Okay. So what we have so I was not indicating any company strategy for the 27%. I was mentioning that I read it in an analyst note not so long ago. So I just was alluding to it. What we are doing in 2014 what we are trying to do is to manage our top line and also our bottom line.
And as we had provided guidance, we tried to sustain our pipeline progression as well as our commercial investment as much as we could. And I think we are going to finish the year as we had planned or slightly better. We're having to do to the same principle for 2015 2016. However, the condition may change. So we may have to reduce the level of the progression of the spend on R and D and the same on SG and A.
We expect the overall in a few years' time when we go to Specialty Care, we expect that the level of spend of G and A will be substantially lower than where we are today. We believe that 20 15 will be also lower than what we're going to finish in 2014. But I'm not going to give you any percentage. We may be able next year to provide you some indication at in February for the guidance, but not for today. I'll take another In
Pascal
In Pascal's introductory slides, one of them was entitled Driving a Simpler and More Productive Business. And at the bottom, it highlighted Process and Systems, IT Enterprise, 15. I'm just curious given that you're investing heavily in that at the 15. I'm just curious given that you're investing heavily in that at the moment, is there an element of your cost base today which is effectively duplicated as you run legacy systems and invest in new systems? If so, can you quantify how much?
And how much do you anticipate that both those investments will save in 2015 2016 going forward? And then the second question, you've alluded a number of times and Pascal has that selling non core assets will be an element of funding the internal investments in your business during this replenishment phase. When it comes to guidance, are you going to give us an indication at the beginning of the year how much of your cost budget is effectively going to be covered by those divestitures? Or are you just going to leave us to wonder how that's going to play out over the course of the year? Thank you.
Pascal, do you want to take
the first one? I think the second one. Well, yes, the first one is, yes, certainly the investment we're making in systems is going to drive a reduction of cost over time. We've done a lot of this already. Mene mentioned cost.
There's more to come from an IT perspective. Our primary goal is really to make our people more effective. We've got an IT quite frankly that is today in a much better place than where we were 2 years ago, but was historically a function where we hadn't invested and we had very cranky systems that were quite frustrating for everybody and in fact creating more cost than necessary. And our IT costs were higher than the benchmarks in the industry. So essentially we have a new leadership in IT who have been working really hard to reduce the cost rapidly and increase the service level.
And done quite a lot of progress this year. We still have a long way to go, which is why our people are telling us we are still too complicated. Part of this is their experience with some of our systems. So there's more to come, more to come to make our people more efficient with better systems. We'll also reduce the cost of IT.

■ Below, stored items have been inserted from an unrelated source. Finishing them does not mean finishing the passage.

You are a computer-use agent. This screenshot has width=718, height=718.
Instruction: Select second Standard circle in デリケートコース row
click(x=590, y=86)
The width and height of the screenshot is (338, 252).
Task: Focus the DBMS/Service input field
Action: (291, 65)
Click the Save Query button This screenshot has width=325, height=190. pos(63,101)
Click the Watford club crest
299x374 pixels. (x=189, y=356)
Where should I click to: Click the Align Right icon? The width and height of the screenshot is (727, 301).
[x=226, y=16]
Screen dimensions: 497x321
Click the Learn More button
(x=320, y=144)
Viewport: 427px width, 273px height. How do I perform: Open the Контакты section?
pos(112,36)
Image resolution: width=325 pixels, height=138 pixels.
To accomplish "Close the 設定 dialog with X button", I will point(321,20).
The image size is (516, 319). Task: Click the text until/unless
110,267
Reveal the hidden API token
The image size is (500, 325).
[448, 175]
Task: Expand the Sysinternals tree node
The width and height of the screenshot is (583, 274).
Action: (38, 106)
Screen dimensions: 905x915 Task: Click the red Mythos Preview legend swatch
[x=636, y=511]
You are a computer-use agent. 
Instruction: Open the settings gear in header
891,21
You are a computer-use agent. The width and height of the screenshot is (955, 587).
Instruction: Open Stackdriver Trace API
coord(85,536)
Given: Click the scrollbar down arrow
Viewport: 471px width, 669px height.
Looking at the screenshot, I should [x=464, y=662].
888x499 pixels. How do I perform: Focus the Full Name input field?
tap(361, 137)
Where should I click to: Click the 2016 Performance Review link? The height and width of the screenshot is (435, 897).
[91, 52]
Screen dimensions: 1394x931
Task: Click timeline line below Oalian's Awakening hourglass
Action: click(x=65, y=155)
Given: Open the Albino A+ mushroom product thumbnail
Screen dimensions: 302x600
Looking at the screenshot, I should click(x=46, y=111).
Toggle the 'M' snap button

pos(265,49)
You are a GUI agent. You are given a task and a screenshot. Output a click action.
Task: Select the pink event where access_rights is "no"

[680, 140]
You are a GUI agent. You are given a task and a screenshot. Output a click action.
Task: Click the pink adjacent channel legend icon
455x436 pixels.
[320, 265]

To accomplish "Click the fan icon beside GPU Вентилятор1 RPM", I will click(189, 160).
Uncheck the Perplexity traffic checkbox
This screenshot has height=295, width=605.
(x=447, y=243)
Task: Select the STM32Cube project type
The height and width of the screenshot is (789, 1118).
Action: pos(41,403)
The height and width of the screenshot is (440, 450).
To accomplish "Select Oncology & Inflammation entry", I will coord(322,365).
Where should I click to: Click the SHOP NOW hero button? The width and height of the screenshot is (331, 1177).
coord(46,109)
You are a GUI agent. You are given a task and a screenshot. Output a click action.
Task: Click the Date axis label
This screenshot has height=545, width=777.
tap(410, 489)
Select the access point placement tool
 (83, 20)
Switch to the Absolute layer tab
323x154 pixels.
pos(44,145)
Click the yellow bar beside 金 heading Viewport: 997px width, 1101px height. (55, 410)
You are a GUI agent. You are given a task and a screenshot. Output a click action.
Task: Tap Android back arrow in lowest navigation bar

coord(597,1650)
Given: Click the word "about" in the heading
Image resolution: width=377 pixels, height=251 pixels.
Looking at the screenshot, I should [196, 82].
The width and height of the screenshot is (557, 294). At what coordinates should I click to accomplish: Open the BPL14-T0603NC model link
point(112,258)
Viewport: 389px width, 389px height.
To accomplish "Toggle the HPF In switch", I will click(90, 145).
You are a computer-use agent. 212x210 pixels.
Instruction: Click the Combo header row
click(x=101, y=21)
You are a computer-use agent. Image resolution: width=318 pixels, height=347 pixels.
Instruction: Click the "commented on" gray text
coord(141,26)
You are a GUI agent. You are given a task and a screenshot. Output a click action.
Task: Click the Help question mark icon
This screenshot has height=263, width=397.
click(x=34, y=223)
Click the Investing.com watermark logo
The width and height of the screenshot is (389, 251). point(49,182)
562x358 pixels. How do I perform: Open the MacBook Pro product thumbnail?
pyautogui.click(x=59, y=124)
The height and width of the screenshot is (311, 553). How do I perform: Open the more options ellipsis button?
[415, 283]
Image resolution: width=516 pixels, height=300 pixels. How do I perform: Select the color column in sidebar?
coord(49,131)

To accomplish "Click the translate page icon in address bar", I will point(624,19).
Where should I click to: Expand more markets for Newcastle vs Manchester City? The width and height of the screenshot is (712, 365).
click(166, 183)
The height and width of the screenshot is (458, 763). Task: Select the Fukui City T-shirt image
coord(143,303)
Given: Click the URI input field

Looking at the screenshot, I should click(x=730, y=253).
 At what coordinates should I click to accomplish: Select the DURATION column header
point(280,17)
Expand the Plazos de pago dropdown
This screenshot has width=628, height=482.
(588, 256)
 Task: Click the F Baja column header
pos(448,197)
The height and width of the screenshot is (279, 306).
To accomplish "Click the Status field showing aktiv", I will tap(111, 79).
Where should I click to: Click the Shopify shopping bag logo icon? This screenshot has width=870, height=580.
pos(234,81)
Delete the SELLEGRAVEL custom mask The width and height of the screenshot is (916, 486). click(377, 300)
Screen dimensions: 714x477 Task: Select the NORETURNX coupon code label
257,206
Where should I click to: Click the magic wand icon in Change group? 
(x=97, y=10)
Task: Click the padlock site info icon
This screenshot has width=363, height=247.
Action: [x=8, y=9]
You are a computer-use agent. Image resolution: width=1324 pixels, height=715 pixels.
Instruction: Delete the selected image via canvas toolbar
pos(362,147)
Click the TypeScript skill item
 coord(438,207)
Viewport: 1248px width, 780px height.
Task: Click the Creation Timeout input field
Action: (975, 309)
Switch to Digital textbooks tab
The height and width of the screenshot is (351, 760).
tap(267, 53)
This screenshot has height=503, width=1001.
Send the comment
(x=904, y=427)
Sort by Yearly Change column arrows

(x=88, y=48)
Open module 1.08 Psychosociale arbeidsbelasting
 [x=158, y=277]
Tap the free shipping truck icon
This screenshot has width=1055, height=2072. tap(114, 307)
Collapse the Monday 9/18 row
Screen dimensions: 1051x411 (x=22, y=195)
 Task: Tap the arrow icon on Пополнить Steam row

And we have certainly goals for cost reductions there. Of course, we don't give any guidance for those, but we suddenly directionally again you can expect that we'll get some savings out of this. As far as the other question, we see it's hard to answer today. We'll have to decide what kind of level of guidance we give for 2015. I just would like to correct something you said, Matthijs, that we're not necessarily going to divest products.
Sometimes it may be a divestment, but selptin is a divestment. But mostly it's going to be creating value in a different way through partnering or licensing products. And so trying to get some short term value out of those, but retaining long term value as well for royalties or partnerships. So it's not really totally divesting those products. It's really retaining some of the economic value, getting a little bit of it today and some other part of it later
on.
Sachin Jain. Just one question on balance sheet. You mentioned you wanted to retain an efficient capital structure. How do you define efficient on the assumption you're moving to inefficient through the course of next year? If there's no further M and A, what's your preferred route of return of cash dividend?
Or would you restart a buyback? Thanks.
So we still have our net debt position for the time being. And probably by the end of next year, we'll still be there or thereabout. If we have no prefer the dividend in relation to buyback. If there is surplus left, then we will be open to resuming the buyback. Alexandra?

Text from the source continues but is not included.